April 29th -As we descended the massive, steep hill into Medellín, we caught our first glimpse of the city. Unfortunately, there was nowhere to pull over and soak it in from above, but the view still impressed—towering apartment buildings and sprawling orange-brick favelas clung to the hillsides, steadily reclaiming space from the natural greenery.

Once down in the valley, we were immediately swallowed by heavy traffic and a chaotic swarm of motorbikes, weaving through lanes with a loose interpretation of the law—let’s just say “optional compliance” seemed to be the vibe. With Waze as our guide, we navigated our way to a small street in a Level 4/5 residential neighborhood. (Colombia uses a 1–6 socioeconomic scale, with 6 being the most affluent.) Many other Overlanders had parked here without issue, so we decided to join that list.

We arrived mid-afternoon and spent the first hour fielding questions from curious locals and chatting with a few wide-eyed admirers of our rig. Then it was laundry time.

chores

Armed with two bags of well-traveled, questionably scented clothing, we schlepped across the city on foot for 35 minutes. I’m sure we looked like wandering vagabonds—equal parts rugged and ripe. We finally reached the laundromat, loaded the machines, and treated ourselves to a much-needed cappuccino. Once the clothes were spinning in the dryer, we left the kids behind (don’t worry—they had Wi-Fi) and made a quick dash to a nearby print shop, about 10 minutes away, to get some new decals made for the truck.

Back to collect kids who had folded the laundry, quick uber ride to a mall to buy the iPad we’d been procrastinating about for the past 6 months. After stepping on Charley’s computer, school work has been a challenge juggling devices. We ate at the mall saving having to cook in the truck, then uber back. By then it was raining cats & dogs, the streets flooded, poor motobikers would be soaked through. It rained all night, we’re parked beneath a tree that drips loudly on to the roof all night.

comuna 13

April 30th Today is Klass’s 10th birthday. To celebrate Wenke booked a free walking tour of Communa 13. Free by no charge, but they do, of course ask for a donation at the end. A district of Medellin that was once notorious for violence but now celebrated for its remarkable transformation. During the 80’s & 90’s plagued by drug cartels and guerrilla warfare. It has since undergone a dramatic revival through community-led initiatives, government investment, and urban innovation. Today, Comuna 13 is known for its vibrant street art, outdoor escalators, and cultural resilience. Now a popular tourist destination, drawing visitors with its colourful murals, local hip-hop performances and ambitious youth.

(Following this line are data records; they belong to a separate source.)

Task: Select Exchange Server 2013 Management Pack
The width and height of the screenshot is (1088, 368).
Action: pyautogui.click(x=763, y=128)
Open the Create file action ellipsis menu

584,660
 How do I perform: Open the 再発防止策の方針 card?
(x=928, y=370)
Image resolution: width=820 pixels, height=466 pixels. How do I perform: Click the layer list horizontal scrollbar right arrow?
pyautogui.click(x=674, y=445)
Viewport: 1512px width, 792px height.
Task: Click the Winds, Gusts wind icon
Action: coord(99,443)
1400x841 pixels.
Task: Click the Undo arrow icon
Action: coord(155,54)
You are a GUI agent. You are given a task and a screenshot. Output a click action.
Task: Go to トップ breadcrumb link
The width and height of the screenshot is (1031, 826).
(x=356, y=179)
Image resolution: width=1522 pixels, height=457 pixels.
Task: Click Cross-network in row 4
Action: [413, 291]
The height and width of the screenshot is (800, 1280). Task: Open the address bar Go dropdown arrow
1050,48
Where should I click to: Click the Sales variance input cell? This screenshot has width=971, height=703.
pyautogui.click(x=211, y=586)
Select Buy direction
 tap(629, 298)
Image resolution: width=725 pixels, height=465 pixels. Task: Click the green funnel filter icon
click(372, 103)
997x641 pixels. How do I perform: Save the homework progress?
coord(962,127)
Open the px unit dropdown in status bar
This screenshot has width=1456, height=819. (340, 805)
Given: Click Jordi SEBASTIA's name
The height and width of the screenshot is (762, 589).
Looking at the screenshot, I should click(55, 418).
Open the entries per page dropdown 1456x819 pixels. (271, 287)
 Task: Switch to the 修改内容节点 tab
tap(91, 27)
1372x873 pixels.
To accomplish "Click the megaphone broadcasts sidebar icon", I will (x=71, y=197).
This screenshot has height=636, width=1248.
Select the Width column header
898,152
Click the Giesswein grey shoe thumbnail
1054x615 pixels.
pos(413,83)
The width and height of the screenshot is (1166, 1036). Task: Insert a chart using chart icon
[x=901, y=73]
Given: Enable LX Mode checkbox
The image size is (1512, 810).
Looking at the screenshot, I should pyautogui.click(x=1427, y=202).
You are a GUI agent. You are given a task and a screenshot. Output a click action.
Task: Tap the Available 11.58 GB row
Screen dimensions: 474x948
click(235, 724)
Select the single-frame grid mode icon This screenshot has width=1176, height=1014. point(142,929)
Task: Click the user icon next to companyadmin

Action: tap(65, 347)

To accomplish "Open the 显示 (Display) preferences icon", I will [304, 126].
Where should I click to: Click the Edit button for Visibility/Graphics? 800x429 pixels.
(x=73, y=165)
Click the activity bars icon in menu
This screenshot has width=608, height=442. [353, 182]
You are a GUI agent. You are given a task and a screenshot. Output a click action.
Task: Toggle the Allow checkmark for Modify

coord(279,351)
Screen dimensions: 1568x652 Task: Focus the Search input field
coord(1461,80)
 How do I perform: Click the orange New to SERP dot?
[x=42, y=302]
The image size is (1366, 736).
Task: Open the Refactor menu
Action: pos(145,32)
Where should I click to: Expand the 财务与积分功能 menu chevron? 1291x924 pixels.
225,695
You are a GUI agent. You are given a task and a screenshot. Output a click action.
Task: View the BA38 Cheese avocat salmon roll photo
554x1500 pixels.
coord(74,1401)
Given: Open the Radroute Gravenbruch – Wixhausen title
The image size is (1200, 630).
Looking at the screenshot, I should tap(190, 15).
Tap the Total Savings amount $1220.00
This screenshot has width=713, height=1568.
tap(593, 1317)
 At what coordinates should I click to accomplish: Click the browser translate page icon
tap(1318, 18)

Taking the subway across the city, we worked out that our ticket to ride the train was also valid for the gondola. With time before we meet our tour guide we took a 30 min round trip up over Communa 7. The gondola system was installed in 2007 and has been a game changer for the locals who had to walk up millions of steep stairs daily. Good exercise, but I couldn’t imagine how it would be to be shlepping furniture or groceries on a daily basis.

The scheduled 2hour tour wrapped up at the 4 hour mark, by then we’d had enough story telling. Having only seen half the area, we spent the next 1.5hrs strolling the upper portion taking care to avoid young kids riding skateboards, families on motos and people eagerly beckoning us into their bars, restaurants or gift and trinket stands.

The street art here is amazing! Bright, bold graffiti and murals cover just about every wall and staircase, telling stories of the neighbourhood’s rough past and its incredible transformation. Every piece seems to carry a message of hope, resistance, or pride. Walking through it all, you can see the creativity & energy that’s helped turn the area around.

It was already dark by the time we left—another amazing day fully immersed in such rich Colombian culture. Dinner was at a Brazilian restaurant, before heading home with very full tummies. After all the walking we’d done over the past couple of days, it felt good to be out and moving, but I was more than ready to crash. Tired and content, we fell into bed—just as the rain started up again.